Catatan Akhir Tahun 2020: Merawat Kehidupan di Sela Duka dan Kerusakan Pandemi
Semua beban persoalan tahun 2020, utamanya ancaman Covid-19 dan dampak resesi ekonomi, masih akan menyelimuti kehidupan semua elemen masyarakat.
Editor: Content Writer
oleh Bambang Soesatyo
Ketua MPR RI/Wakil Ketua Umum
Kadin Indonesia
TRIBUNNEWS.COM - Ratap duka, kesedihan, takut dan cemas yang tak berujung, mengisi hari-hari setiap orang di berbagai belahan bumi sepanjang tahun 2020. Setiap hari dan nyaris tanpa kecuali, semua komunitas terdorong menyimak jumlah kematian dan lonjakan jumlah kasus Covid-19.
Data-data itu menjadi bukti betapa ancaman nyata yang mematikan dari musuh beridentitas virus SARS-CoV-2 itu terus mengintai, dan memaksa setiap individu harus menerapkan perlindungan diri maksimal agar tidak terinfeksi Covid-19.
Menuju akhir 2020, situasi di sejumlah negara tidak bertambah baik, termasuk juga di Indonesia. Lonjakan kasus baru Covid-19 nyaris sulit dikendalikan.
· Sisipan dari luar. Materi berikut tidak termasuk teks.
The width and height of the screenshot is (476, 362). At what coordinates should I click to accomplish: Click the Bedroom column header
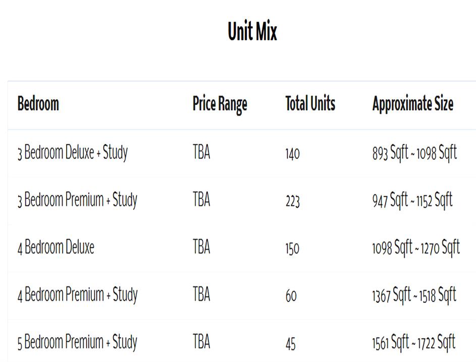pyautogui.click(x=38, y=104)
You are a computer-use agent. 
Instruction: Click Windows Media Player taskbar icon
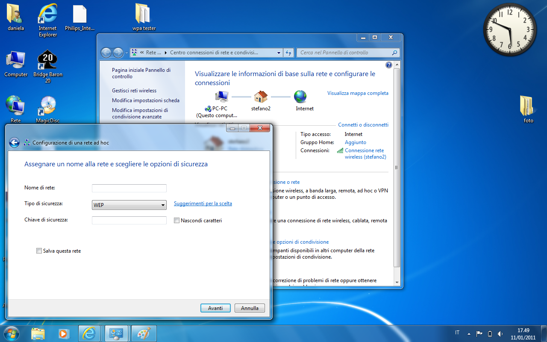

Inggris, Prancis, Jerman dan beberapa negara lain di Eropa bahkan sudah dalam fase antisipasi gelombang ketiga penularan virus Corona.
Tidak ada pesta Natal, pun tidak ada pesta tahun baru karena sebagian negara di Eropa menerapkan lockdown yang ketat. Situasi di Amerika Serikat (AS) juga tak jauh beda kendati program vaksinasi sudah dijadualkan.
Terhitung sejak 12 Maret 2020 saat Organisasi Kesehatan Dunia (WHO) mengumumkan virus corona sebagai pandemi global, hingga Rabu (23/12/2020), data worldometer menyebutkan bahwa total kasus Covid-19 di seluruh dunia tercatat 78.481.916, dengan total kematian 1.726.632 dan jumlah pasien yang sembuh 55.245.821.
Di dalam negeri, kasus Covid-19 juga terus bertambah. Hingga Rabu (23/12/2020), total kasus menjadi 685.639 orang karena tambahan sebanyak 7.514 kasus baru pada hari itu. Sedangkan total pasien sembuh tercatat 558.703 orang, sementara total kematian akibat Covid-19 di Indonesia tercatat 20.408 orang, terhitung sejak diumumkannya kasus pertama pada 2 Maret 2020. Puluhan ribu keluarga Indonesia berdukacita sepanjang tahun ini akibat Covid-19.
Maka, tahun 2020 yang akan berakhir dalam hitungan hari tak hanya bertutur tentang krisis kesehatan global, tetapi juga bercerita tentang tragedi kemanusiaan. Setiap orang yang kini masih sehat dan bugar menjadi saksi mata dari tragedi kemanusiaan itu.
Melihat dan mencatat begitu banyak kematian, merasakan kesedihan karena kerabat atau kawan yang terpapar Covid-19, dan hanya bisa prihatin melihat anak-anak dan remaja menjalani kehidupan mereka yang tidak dinamis akibat pembatasan sosial. Bahkan ibadah keagamaan berjamaah pun harus dihindari.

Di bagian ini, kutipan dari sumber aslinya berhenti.